Los Santos de Noche Vieja
No sabía si este año en mi ausencia me habrían echado los Santos, hacia ya mas de tres años que no era protegida por un Santo y una Santa de los que nos repartíamos la noche de fin de año. Nunca supe de dónde venía esa costumbre. Cada uno de los presentes en la mesa, inmediatamente antes de las 12 campanadas, proponía un Santo y una Santa. Se apuntaba cada nombre en un papel, se doblaban cuidadosamente para que nadie los identificase, el sorteo no podía ser ante notario que era día festivo. Tras la última campanada, y el primer brindis quemábamos los papeles con los Santos del año anterior. Sólo entonces les imputaba alguna culpa o responsabilidad. Mirábamos cómo se quemaban, disfrutábamos del humo, el fuego y el olor, mi hermano atizaba las pequeñas llamas con los restos del corcho de la botella de cava. Yo mientras deshacía los nudos del protector metálico del corcho acercándolos al fuego hasta que me quemaban los dedos y tenía que soltarlos. A continuación, por orden de edad, cada uno seleccionaba de la sopera de alpaca en la que volcábamos los papelitos a un Santo y una Santa que le protegerían el resto del año. Además se proponían dos más, que eran los protectores de todos. Detrás escribíamos claramente su nombre. Nunca fuimos ni volveríamos a ser más “todos” que en esos momentos.
Nunca nos protegieron mucho nuestros Santos, o eso al menos creíamos, quizá sin ellos hubiera sido todavía peor, eso nunca lo sabremos. Pero aún así, echo de menos el ritual, la propuesta, la quema y el procedimiento del sorteo final. Detrás de cada nombre de Santo mi hermano escribía cuidadosamente a quién le había correspondido. Nos quejábamos, nos tocaba siempre el que no queríamos, o eso decíamos, que preferíamos siempre otro, aunque no sabíamos por qué. Había que quejarse del Santo para que mi madre nos reprendiera con el consabido- “no sabes como va a resultar”- . Parecía que se tratara de un electrodoméstico siempre en garantía y con sustitución segura el 31 del año siguiente.
En mitad del sufragio mi madre atendía entre lágrimas y con la voz entrecortada las llamadas de felicitación navideña. Unas veces las lágrimas procedían de la emoción, otras, cada vez con más frecuencia de las ausencias, y alguna otra, de la tristeza que se había ido apoderando de su ser y de nuestro entorno porque la vida no era cómo la habíamos imaginado, era aún peor, y ningún Santo conseguiría que nuestro gris destino no se cumpliera, nunca conseguiríamos salir de lo negro, era tarde, la luz nos dañaba la retina .. Ese día había llamadas esperadas, deseadas, y no recibidas, y no queridas.
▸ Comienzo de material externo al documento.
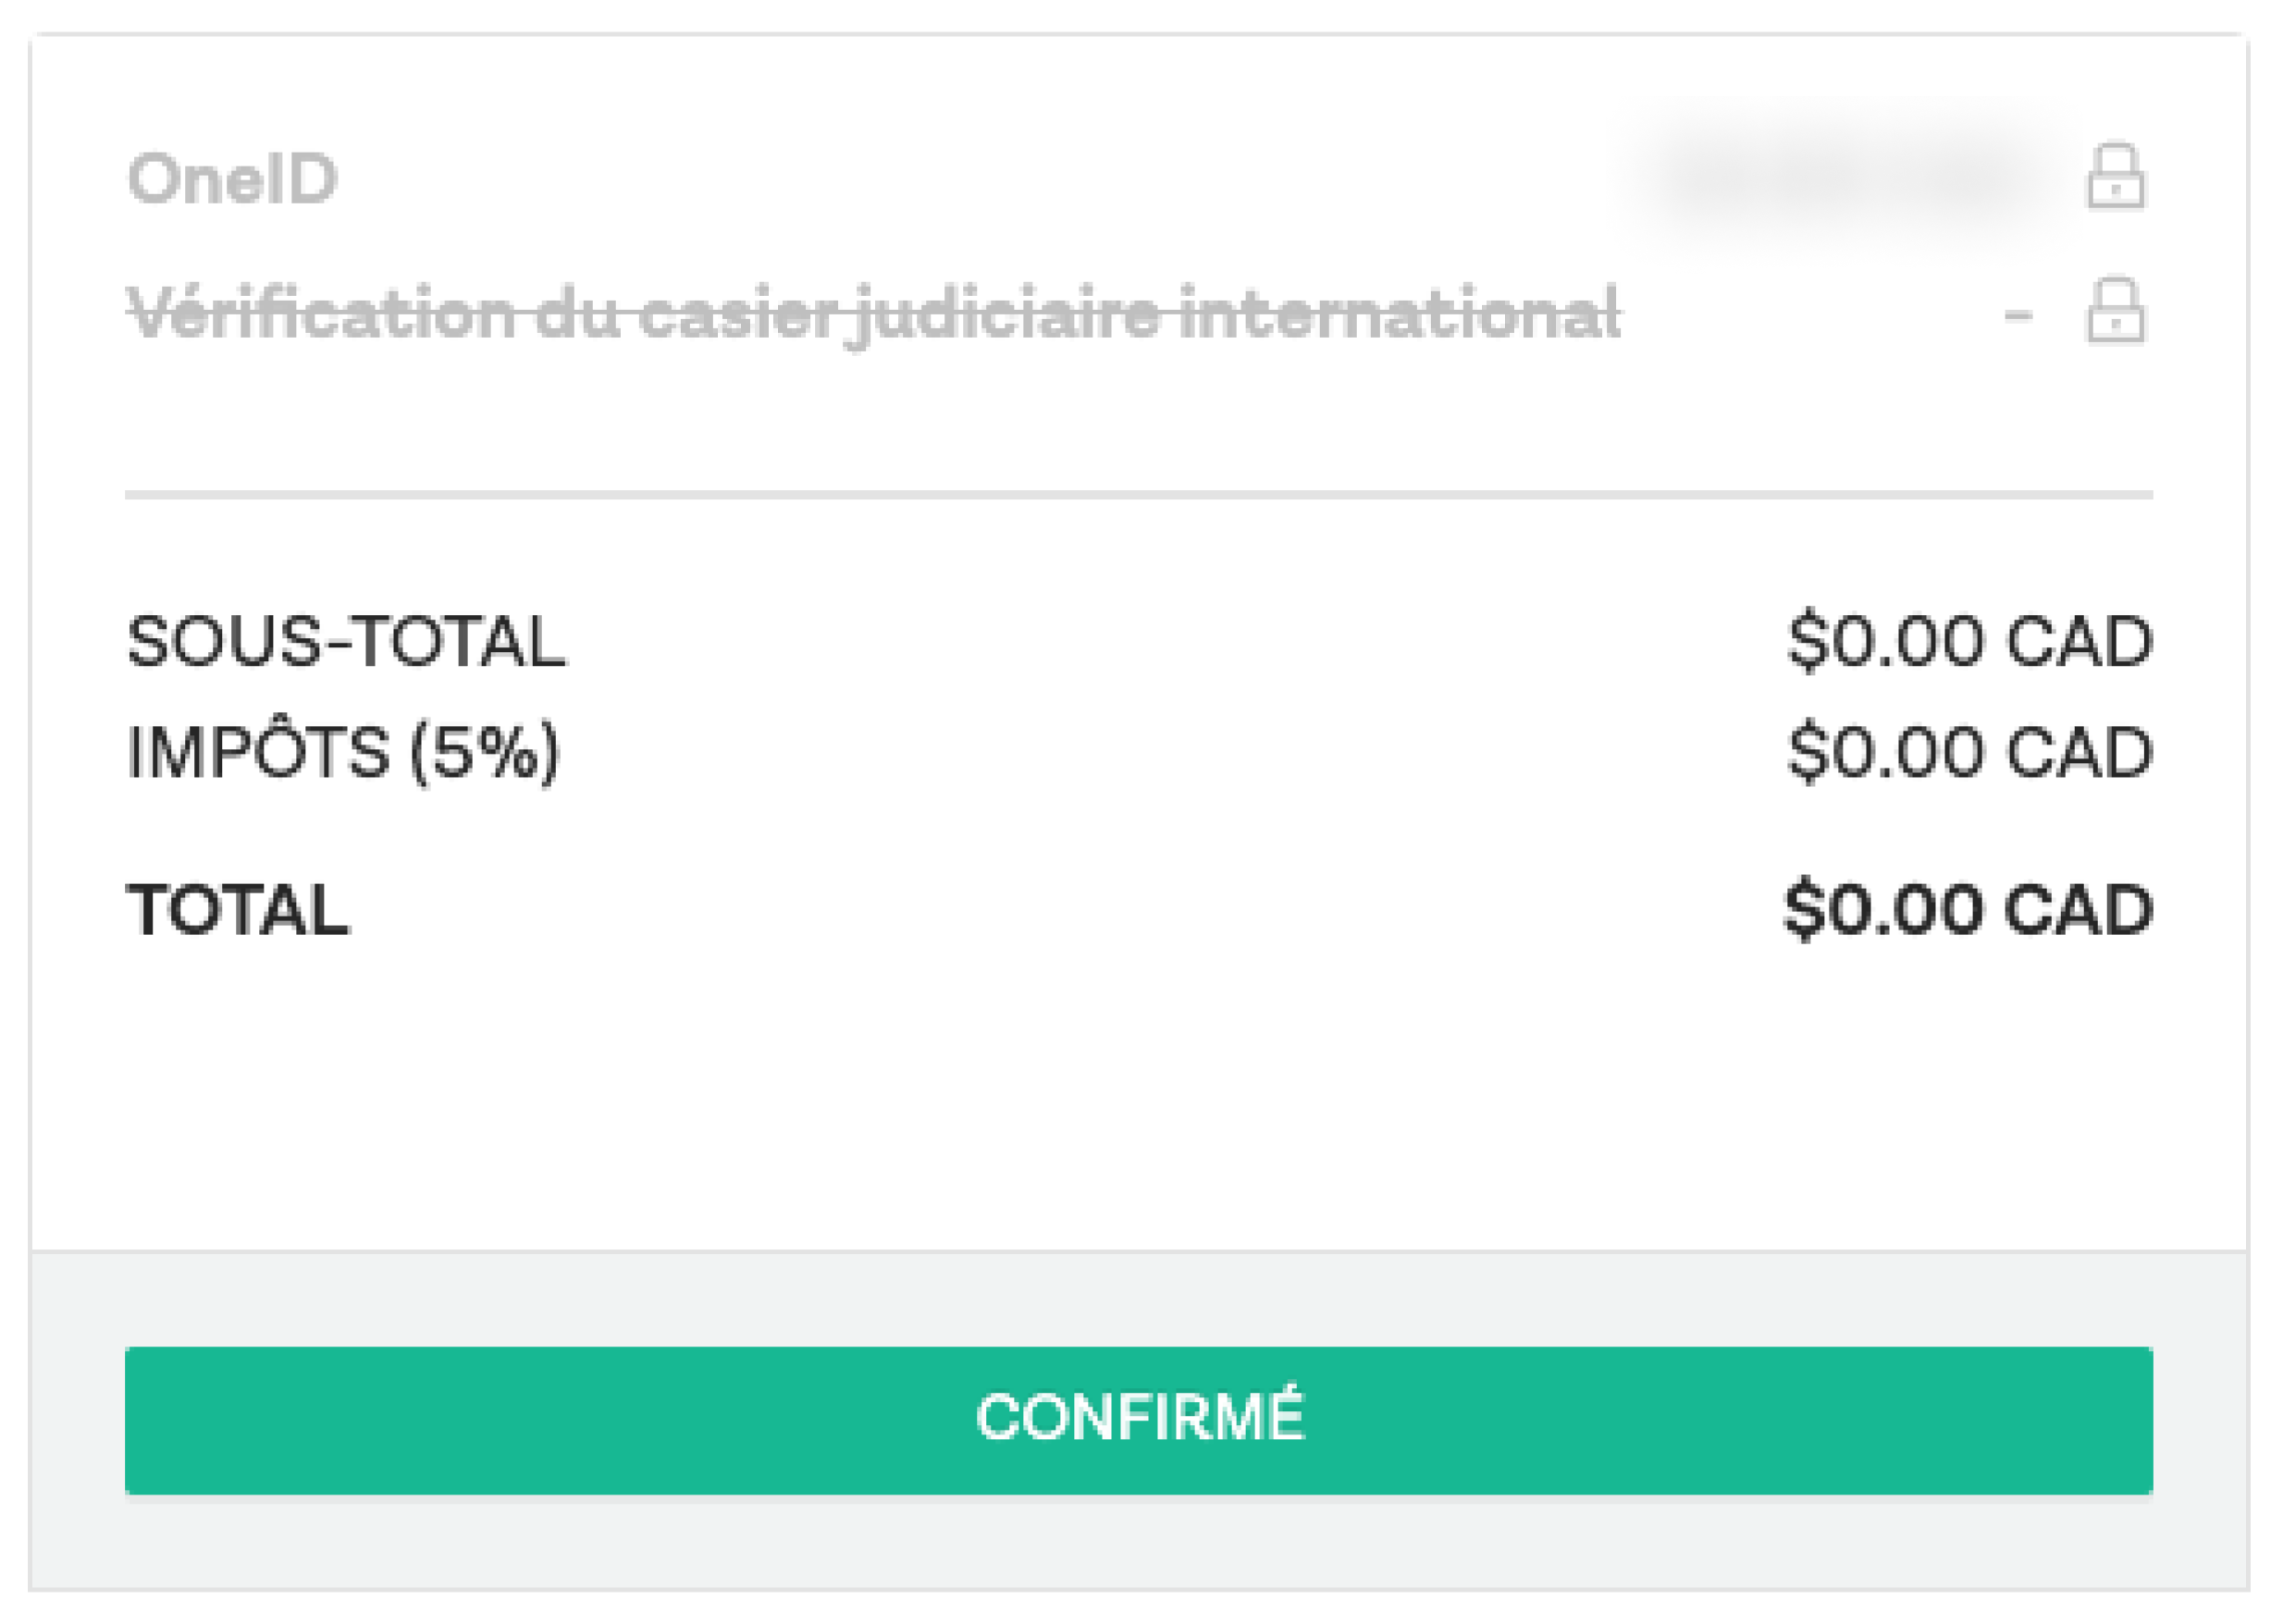Click the lock icon beside OneID
This screenshot has width=2283, height=1624.
2115,177
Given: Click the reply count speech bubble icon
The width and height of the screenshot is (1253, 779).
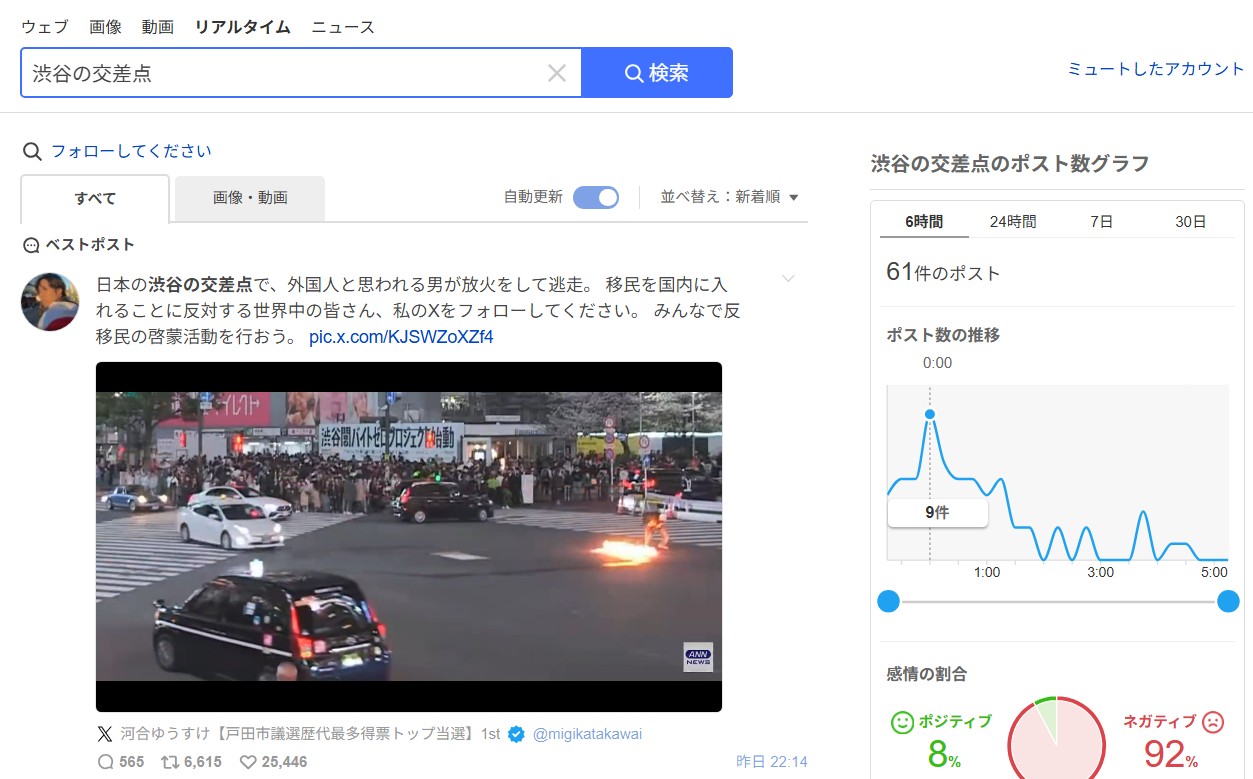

Un buen día, no recuerdo de que año, la ansiedad que provocaba la incertidumbre de las llamadas se redujo considerablemente con la sustitución de estas por los mensajes de móvil, esos sms fáciles, estándares, despersonalizados y con los que no había que oír la voz siempre quebrada por la emoción y las lágrimas de mi madre.
En los ojos vidriosos y verdes de mi madre se leía una tragedia, la de la propia vida, que estaba siempre por venir; no nos decía nada, pero lo aprendimos, siempre supimos que lo que nos esperaba en el futuro y en el porvenir sería más desordenado, más doloroso, mas duro que aquel momento de reproche a nuestros Santos. Y que cada vez estaríamos más solos. Todo ello iba e iría con nosotros por lejos que viajáramos en el tiempo y en el espacio. Era nuestra ruta, nuestro pesado equipaje para un destino que discurriría por vericuetos de sombras y oquedades. Y los Santos, nuestros Santos de aquel entonces lo sabían, y a su modo, ahora estoy convencida, nos protegían, y a veces continúan haciéndolo para que no reneguemos de ellos y su duro trabajo anual en esas noches de celebración y fiesta que eran las noches de fin de Año. Ahora creo que eran ellos los que estaban esperando con ansia el fin de Año para cesar cuanto antes de sus funciones y ser sustituídos.